Lessons In Modern Feminism From NYC's Coolest Entrepreneurs

We're going to call a spade a spade here, dear reader: As much advancement as we've seen for womenkind in the last century, we're still not satisfied. Sure, record numbers of us are kicking ass in the workplace, but we're still being stifled by lesser pay and an overarching inequality. While many have attempted to right this wrong, few are doing it in as innovative a way as Rachel Sklar and Glynnis MacNicol, founders of the email listserv and Web community TheLi.st. (Think of it as a sort of LinkedIn-meets-Facebook, all with the goal of helping women help each other.)
"There is a lot of money to be made by taking women seriously," said MacNicol (left) when we visited their downtown Manhattan corner office. "We dare to be proof of that philosophy." While their company may still be getting off the ground (thanks in large part to some lucrative new funding), the cofounders are very much successes in their own right — Sklar, a self-described "Agitatrix" (our new favorite term), is a lawyer-turned-media-writer-turned tech superstar, and helped to launch Huffington Post and Mediaite; MacNicol is a seasoned media vet who's written for everything from HuffPo to FishbowlNY. And for all of their experience, they've got spunk and go-getter-ness twofold — something they're working to impart on the rest of us ladies.

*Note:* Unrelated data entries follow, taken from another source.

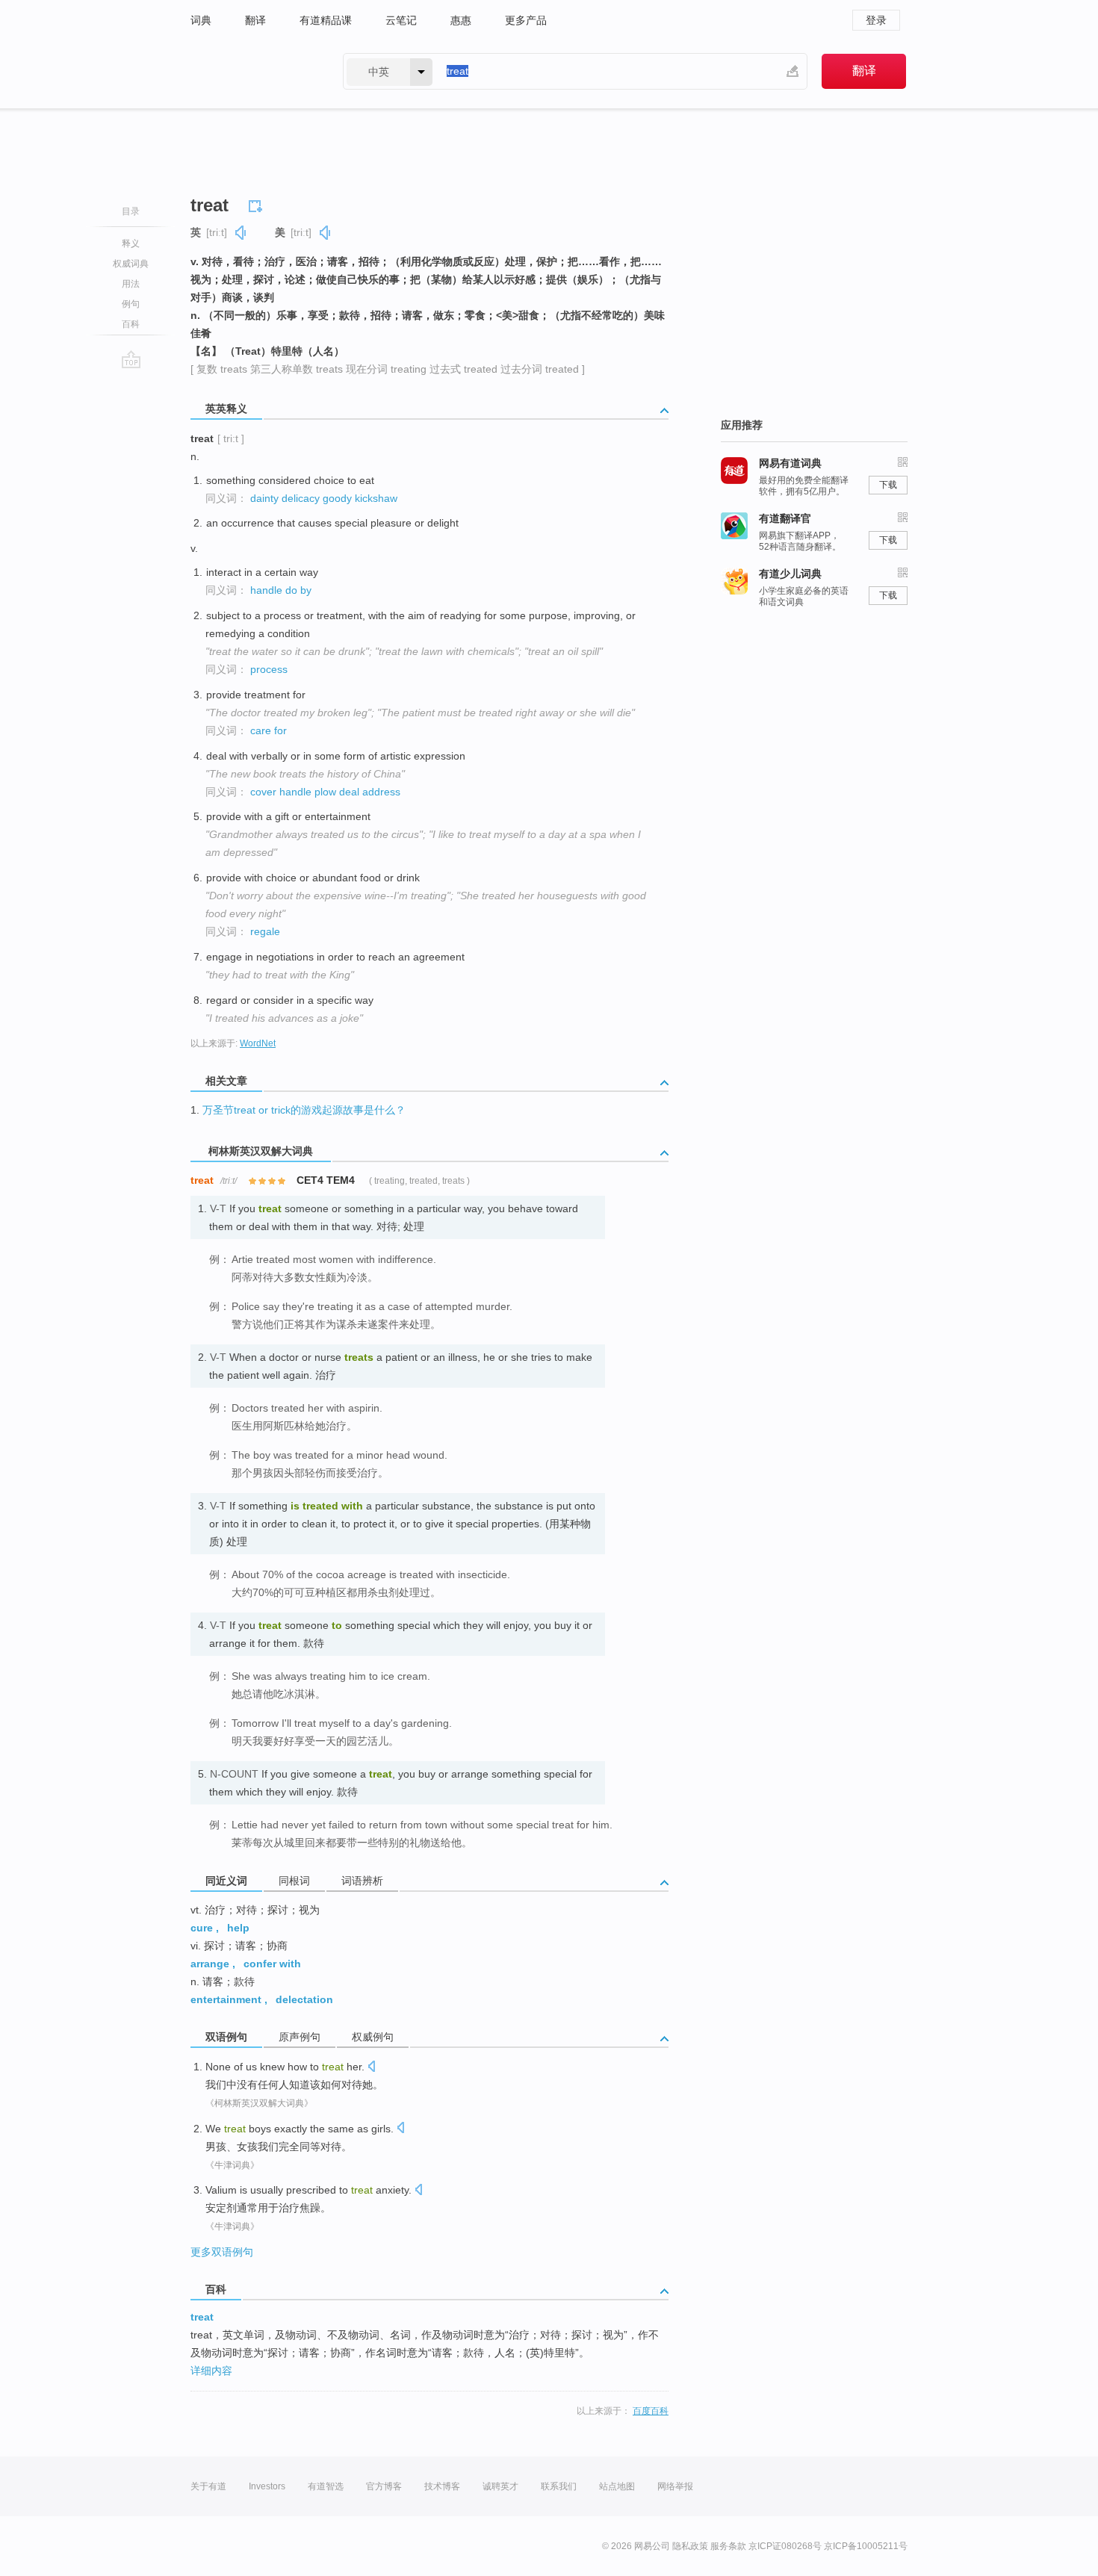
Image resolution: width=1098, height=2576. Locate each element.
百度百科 (651, 2411)
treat (202, 2317)
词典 (200, 20)
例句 (131, 304)
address (381, 792)
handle (266, 590)
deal (349, 792)
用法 (131, 284)
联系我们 (559, 2486)
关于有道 (208, 2486)
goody (337, 498)
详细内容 (211, 2371)
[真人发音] (241, 232)
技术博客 (442, 2486)
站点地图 (617, 2486)
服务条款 (728, 2546)
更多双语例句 (221, 2252)
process (269, 669)
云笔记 (401, 20)
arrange (209, 1964)
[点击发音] (371, 2068)
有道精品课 (326, 20)
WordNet (258, 1043)
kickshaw (376, 498)
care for (268, 730)
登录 (876, 20)
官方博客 (384, 2486)
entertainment (225, 1999)
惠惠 (460, 20)
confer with (272, 1964)
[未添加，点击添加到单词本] (258, 204)
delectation (304, 1999)
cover (263, 792)
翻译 (255, 20)
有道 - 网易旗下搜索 (251, 71)
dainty (264, 498)
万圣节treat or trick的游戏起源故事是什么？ (304, 1110)
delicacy (301, 498)
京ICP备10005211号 (866, 2546)
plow (325, 792)
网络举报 (675, 2486)
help (238, 1928)
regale (265, 931)
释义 (131, 243)
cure (201, 1928)
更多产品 (526, 20)
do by (298, 590)
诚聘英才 (500, 2486)
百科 (131, 324)
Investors (267, 2486)
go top (131, 359)
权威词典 (131, 263)
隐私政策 (690, 2546)
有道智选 (326, 2486)
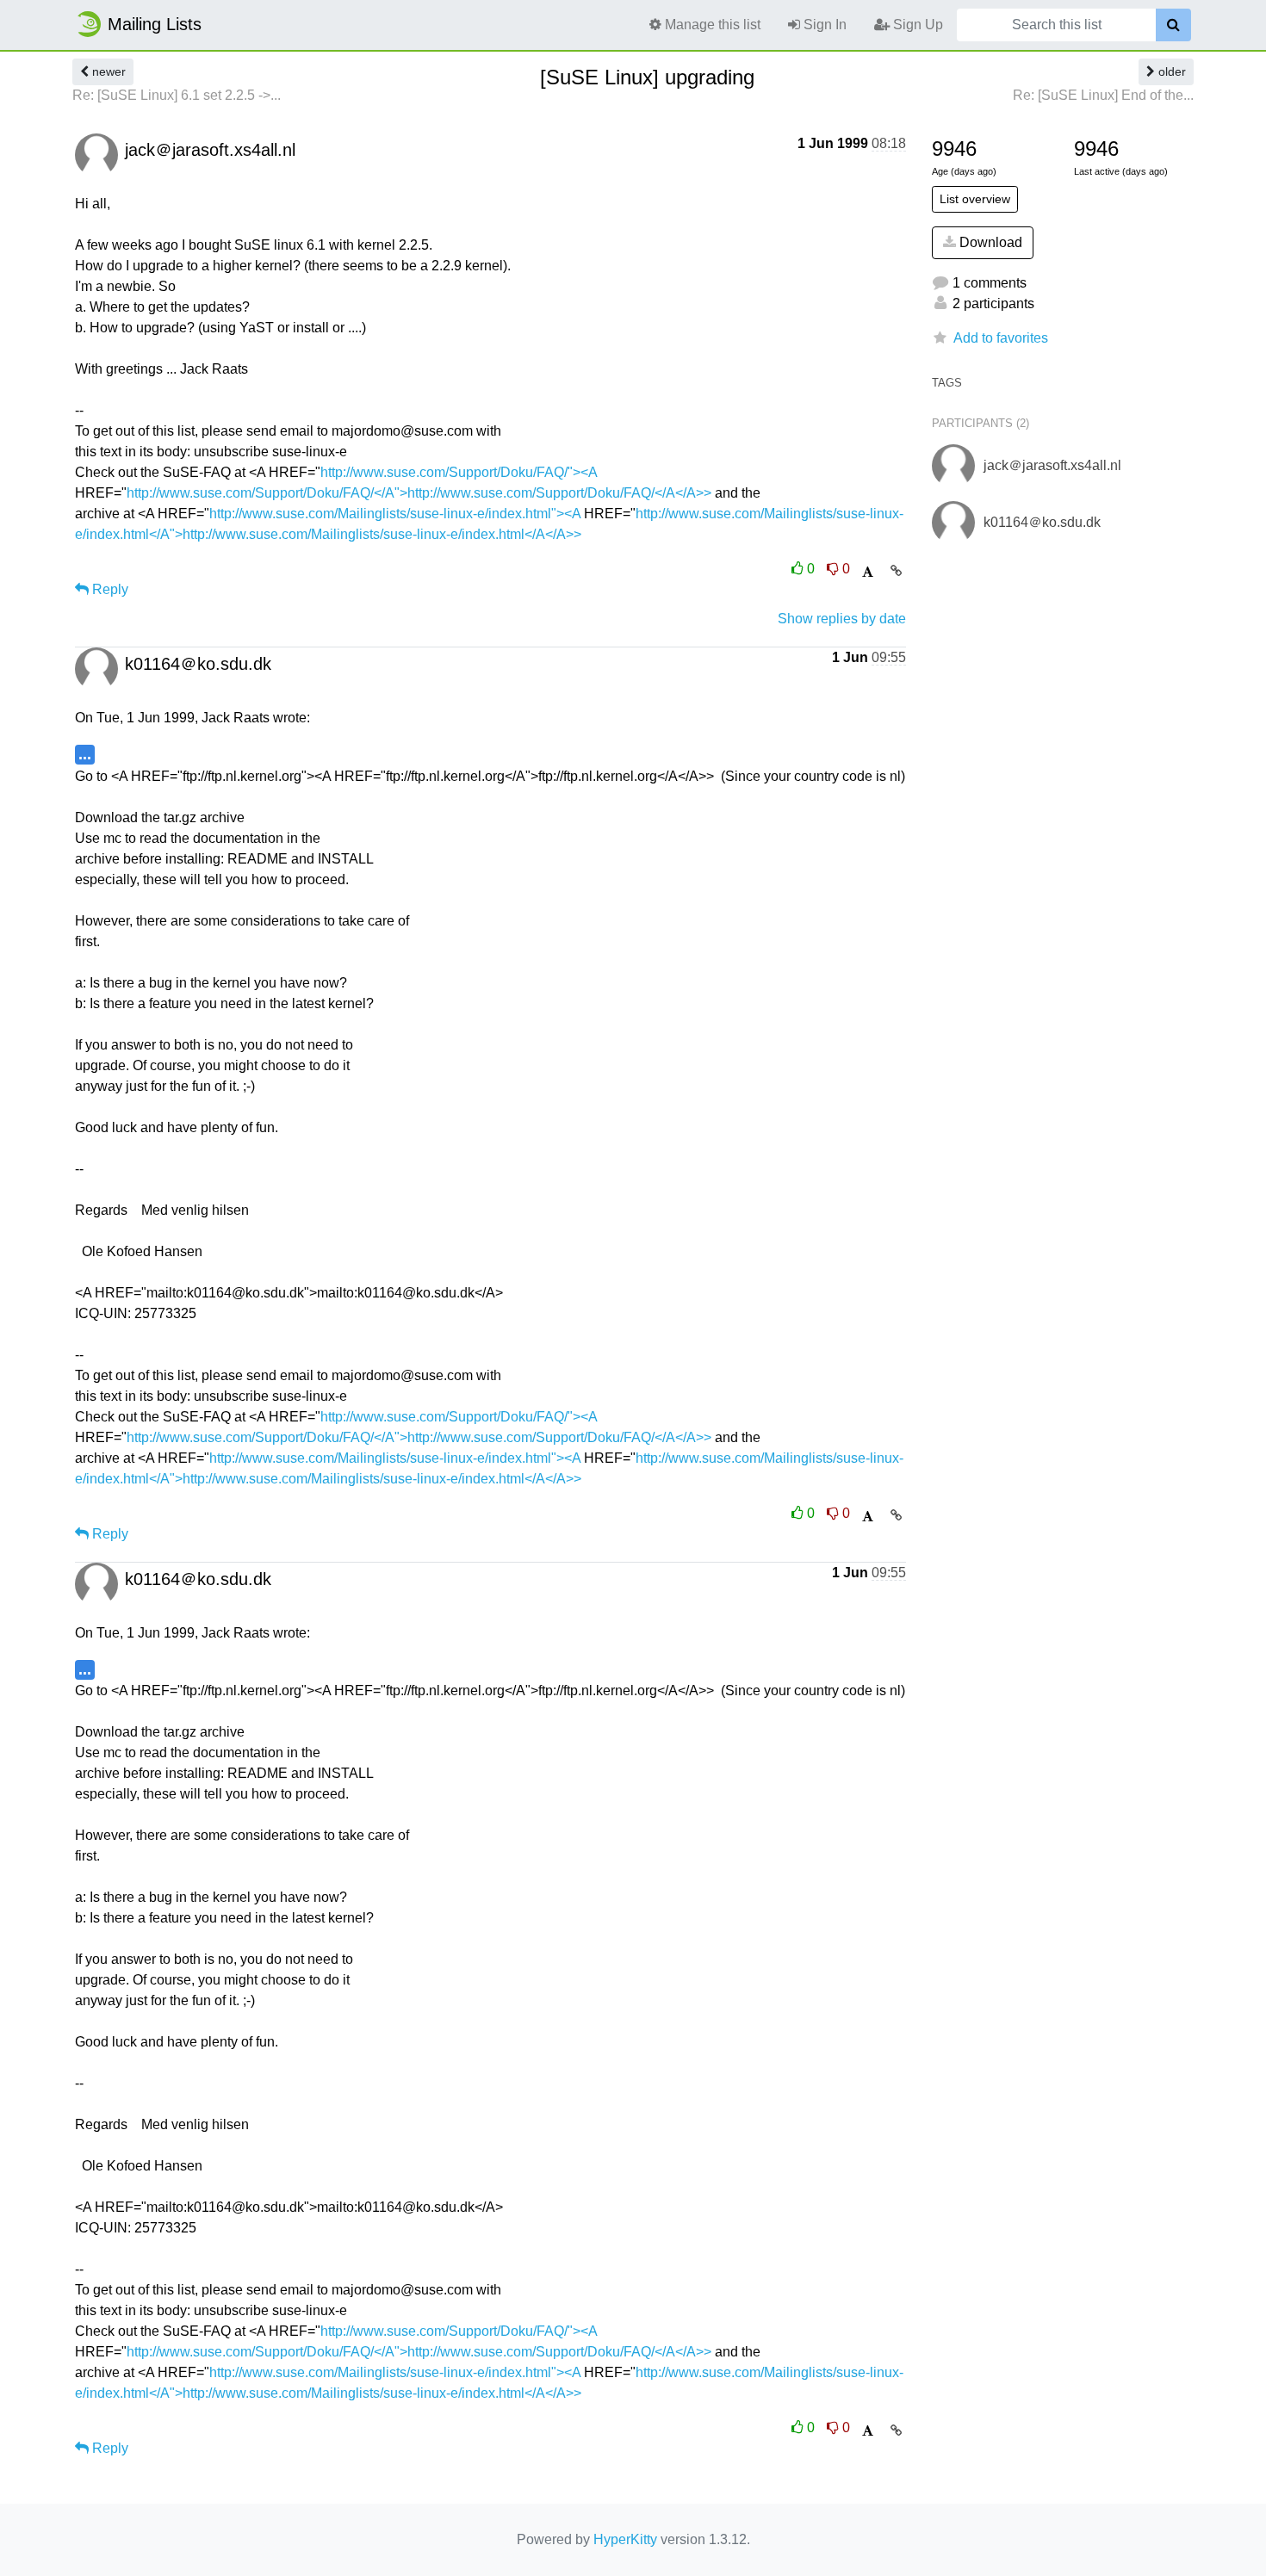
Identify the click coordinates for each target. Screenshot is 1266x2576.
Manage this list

When it comes to career advice, the entrepreneurs can't stress enough the importance of valuing yourself. "The biggest problem we see [with women] is not knowing the value you bring to something and being afraid of seeming pushy," says Sklar. "A lot of it is the tacit assumption that women are more likely to help, and that it is their role to help." You probably know just the feeling — we're ingrained with the need to constantly go the extra mile; and while overachieving is a great thing, we have to get used to making our talents and success known. "Don't be scared to be vocal about what you're doing," says MacNicol. "Women tend to think our accomplishments will be recognized just implicitly, and men do not do that. It's important to articulate exactly what you're doing well."
While the work of TheLi.st (and its non-profit arm Change The Ratio) isn't a lesson in how women can be more like men (far from it), there are some things we can learn from the other half. The idea of the ol' boys club may seem like a sexist, played-out affair, there's no denying that our male counterparts seriously capitalize on relationships they have with other successful men, and that translates to big promotions and even bigger salaries. Just look at Obama and his golf partners. "It's unfortunate that the phrase 'bro-ing out' is gendered, because we need to be 'bro-ing out' all the time with our ladies," says Sklar. "But there's no 'lady-ing out' — it's interesting that the language of power is still a masculine one. We're really trying to upend that in every way we can."
Of course, as much as we all desire to have an even playing field with our male counterparts at work, we can't discount the fact that many of us will end up juggling career and family responsibilities (if we aren't already) — which is why it's up to us to find the new normal that lets us reap satisfaction from all aspects of our lives. We no longer fit neatly into the boxes of "career woman" or "stay-at-home mom," and that's a truly wonderful thing. "I actually think women are very entrepreneurial across the board because of all they have to juggle," says Sklar. "It’s more like being a MacGyver — which is why I think a lot of women come back to starting their own business later in life, particularly stay-at-home moms. If they had a career and now they’re home and they realize, ‘Huh, why doesn't someone do this or that? I'm going to do that."
So far, TheLi.st's formula of empowering and informing women while giving them the infrastructure to network and build relationships and businesses seems to be working. They have a laundry list of success stories that have been borne out of connections made on the site and at events. But, what does true success for the company mean for MacNicol and Sklar? "I think that Gloria Steinem mentioned way back when that the goal of this is to not be necessary at some point," says MacNicol. "I’m not sure that networking will never not be necessary, but the goal is if women find that they don’t need the help, that’s great. Until then, we're capitalizing on women who are higher up reaching a hand back down the ladder to help out."
It may seem to some that TheLi.st is focused solely on helping women become successful in the traditional sense of the word, but its aspirations run much deeper. Raising the income level for working women may be the easiest aspect to codify, but this goes above and beyond the boardroom — money is just a stepping stone. "Money is power and autonomy," says Sklar. "And I want women to be able to have the freedom to do whatever it is they want to do without being stuck and trapped." Hear, hear.